I like the lens for terrestrial photos. It is ... fun. It's a good lens, not a great lens, but actually fun to use. But as we know, a good lens, even a fun lens does not a good lens for astro imaging make. I knew there would be aberrations at the edges of the field but there was more than I expected. Oh, focusing. Don't even get me started. What a pain. No camera back focusing here. I had to connect to a computer and do a live view focus on jupiter just to see anything.

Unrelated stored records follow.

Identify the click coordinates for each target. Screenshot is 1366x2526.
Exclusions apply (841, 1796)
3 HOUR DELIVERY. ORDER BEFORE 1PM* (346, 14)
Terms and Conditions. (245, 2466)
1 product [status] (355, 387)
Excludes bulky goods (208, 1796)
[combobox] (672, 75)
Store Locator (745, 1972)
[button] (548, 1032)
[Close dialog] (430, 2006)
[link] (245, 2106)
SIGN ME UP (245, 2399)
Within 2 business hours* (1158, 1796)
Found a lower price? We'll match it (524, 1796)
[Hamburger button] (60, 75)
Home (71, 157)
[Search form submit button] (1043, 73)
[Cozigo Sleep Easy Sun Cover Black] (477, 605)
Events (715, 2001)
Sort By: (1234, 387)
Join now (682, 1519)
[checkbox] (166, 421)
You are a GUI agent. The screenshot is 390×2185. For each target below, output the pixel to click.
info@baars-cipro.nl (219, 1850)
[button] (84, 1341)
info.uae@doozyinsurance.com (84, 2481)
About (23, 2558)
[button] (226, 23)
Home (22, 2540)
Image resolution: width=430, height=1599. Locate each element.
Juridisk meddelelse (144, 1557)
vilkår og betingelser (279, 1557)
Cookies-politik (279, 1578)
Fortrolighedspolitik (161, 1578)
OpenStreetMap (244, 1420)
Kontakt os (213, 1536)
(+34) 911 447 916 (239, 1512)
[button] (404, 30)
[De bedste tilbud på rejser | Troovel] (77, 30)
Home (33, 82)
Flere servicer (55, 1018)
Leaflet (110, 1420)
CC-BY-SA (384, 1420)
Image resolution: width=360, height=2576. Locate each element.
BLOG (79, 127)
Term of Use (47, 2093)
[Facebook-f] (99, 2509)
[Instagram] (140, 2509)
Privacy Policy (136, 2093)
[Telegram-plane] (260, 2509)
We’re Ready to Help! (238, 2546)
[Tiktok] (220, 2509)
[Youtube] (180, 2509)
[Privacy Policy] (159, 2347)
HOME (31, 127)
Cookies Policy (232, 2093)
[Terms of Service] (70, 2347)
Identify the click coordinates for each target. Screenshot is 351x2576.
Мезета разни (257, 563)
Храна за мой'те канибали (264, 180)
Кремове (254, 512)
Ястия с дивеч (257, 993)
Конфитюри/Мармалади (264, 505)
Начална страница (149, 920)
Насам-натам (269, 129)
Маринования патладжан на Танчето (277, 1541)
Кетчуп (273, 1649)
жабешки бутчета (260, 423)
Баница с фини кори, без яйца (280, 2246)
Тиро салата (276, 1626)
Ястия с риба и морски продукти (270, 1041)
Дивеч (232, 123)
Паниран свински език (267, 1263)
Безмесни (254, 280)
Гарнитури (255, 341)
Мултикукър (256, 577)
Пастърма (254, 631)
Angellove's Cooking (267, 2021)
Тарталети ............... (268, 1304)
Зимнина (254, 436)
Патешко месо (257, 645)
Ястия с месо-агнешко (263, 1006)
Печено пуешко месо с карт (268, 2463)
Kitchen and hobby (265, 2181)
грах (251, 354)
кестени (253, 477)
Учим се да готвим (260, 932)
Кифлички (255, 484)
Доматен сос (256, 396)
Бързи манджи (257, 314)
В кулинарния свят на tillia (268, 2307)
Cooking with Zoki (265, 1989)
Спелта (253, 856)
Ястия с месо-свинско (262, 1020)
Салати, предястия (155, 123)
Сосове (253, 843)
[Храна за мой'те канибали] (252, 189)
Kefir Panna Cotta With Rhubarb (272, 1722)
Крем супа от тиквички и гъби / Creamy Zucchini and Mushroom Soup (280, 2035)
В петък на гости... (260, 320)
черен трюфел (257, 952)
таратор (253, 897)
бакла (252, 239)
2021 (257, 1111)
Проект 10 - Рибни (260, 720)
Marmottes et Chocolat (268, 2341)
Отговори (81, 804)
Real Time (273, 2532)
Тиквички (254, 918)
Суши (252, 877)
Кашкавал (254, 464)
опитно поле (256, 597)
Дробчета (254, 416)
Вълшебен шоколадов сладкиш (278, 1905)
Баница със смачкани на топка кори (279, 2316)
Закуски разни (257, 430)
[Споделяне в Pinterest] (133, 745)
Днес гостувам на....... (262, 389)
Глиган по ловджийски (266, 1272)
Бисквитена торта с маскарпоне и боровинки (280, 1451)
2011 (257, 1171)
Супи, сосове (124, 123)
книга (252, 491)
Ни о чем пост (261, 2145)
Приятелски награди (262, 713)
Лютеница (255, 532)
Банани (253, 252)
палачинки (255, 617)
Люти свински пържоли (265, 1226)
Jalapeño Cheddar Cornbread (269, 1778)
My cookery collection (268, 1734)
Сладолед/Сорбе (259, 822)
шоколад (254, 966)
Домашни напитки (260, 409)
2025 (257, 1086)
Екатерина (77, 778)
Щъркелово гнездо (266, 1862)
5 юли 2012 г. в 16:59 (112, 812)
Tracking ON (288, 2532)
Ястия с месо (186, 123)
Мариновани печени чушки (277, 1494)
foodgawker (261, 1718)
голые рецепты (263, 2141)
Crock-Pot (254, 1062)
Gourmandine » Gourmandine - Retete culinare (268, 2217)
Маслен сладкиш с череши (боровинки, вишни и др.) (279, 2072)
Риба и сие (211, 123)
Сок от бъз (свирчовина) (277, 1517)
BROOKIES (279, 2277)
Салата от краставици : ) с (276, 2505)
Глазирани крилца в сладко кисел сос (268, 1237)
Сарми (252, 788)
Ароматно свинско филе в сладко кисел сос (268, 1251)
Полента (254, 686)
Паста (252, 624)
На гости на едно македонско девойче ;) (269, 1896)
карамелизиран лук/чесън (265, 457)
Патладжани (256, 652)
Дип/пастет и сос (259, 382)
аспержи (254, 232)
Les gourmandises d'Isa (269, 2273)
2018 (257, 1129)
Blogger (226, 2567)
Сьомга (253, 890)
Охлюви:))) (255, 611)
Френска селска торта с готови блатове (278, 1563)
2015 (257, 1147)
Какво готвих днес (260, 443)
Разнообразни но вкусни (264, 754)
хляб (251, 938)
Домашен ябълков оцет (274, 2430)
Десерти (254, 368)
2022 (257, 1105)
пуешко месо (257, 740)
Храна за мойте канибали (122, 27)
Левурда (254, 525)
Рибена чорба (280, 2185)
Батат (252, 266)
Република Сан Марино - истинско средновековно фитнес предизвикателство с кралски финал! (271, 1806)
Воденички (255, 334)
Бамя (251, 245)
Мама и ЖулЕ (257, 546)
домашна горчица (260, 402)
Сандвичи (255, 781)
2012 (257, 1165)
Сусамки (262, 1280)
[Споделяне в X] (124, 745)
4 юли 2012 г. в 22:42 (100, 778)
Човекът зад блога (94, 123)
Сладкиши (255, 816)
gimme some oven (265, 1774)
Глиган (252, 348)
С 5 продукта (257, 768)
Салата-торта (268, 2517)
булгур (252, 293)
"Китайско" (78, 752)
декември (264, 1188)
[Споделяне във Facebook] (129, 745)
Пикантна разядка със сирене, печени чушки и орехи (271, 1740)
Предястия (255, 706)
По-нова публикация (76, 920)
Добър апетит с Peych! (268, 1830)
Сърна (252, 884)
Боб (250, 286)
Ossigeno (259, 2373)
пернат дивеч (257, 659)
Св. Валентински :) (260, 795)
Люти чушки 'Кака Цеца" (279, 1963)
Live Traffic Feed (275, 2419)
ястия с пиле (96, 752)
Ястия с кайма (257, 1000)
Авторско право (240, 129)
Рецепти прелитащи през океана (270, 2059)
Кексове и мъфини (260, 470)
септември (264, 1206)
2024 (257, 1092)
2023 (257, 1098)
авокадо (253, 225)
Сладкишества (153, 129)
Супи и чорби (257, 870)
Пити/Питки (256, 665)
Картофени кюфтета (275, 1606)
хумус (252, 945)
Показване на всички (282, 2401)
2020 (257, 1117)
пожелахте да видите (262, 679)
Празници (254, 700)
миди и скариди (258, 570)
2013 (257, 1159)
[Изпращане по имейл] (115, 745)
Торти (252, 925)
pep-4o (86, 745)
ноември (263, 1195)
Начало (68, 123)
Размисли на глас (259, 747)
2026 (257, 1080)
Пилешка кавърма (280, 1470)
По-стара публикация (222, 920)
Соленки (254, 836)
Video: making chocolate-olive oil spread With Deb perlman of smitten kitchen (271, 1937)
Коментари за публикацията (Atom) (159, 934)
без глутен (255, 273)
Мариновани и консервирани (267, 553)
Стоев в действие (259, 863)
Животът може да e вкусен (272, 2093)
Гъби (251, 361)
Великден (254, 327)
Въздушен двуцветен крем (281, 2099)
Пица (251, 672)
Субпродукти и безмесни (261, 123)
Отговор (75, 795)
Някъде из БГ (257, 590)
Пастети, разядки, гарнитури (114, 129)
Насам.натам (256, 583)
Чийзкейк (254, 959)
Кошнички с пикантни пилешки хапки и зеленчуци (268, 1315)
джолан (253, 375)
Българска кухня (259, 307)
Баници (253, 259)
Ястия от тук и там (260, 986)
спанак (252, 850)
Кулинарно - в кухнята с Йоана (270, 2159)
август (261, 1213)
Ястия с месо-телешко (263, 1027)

And then the vignetting. Lots of it. Flat fields that look like driving through a tunnel. OK, a bit of an exaggeration but still. And no sky flats possible with a field as wide as that. I took much more time trying to get a decent flat frame than I did getting the actual images. Much more. In the end I took my flats off my laptop screen.
After all that ... calibrating with my flats made the images worse. I'm still trying to puzzle that one out. The flats severely over corrected the vignetting. I dunno ... only thing I can think of is that my flats were not representative some how. Something to figure out.
So after wrestling with flatfielding I decided to only calibrate with darks and bias frames and deal with the gradients in PixInsight which has some powerful tools to throw against it. I tried a bunch of background models and finally stumbled into one that was "good enough".
|Cassiopeia nearly centered. That's Deneb and the North American nebula at left. Andromeda upper center. And a zillion stars from the Milky Way. Click image for larger version or here for flickr.|
Of course the tree was out of the field when I started but slowly crept in during the hour I was taking the images (in the end I only used 10 of the 30 2min exposures I took). During star alignment that tree area becomes a blurry mess so I just pasted the tree from the last frame in place.
There is a lot in there. Double cluster right of center. M31 mid top and if you look on a larger version you will find M33 just near the top of the frame to the right of M31 (yes, by design ... I got my wish). I should work on an annotated version some cloudy, rainy night.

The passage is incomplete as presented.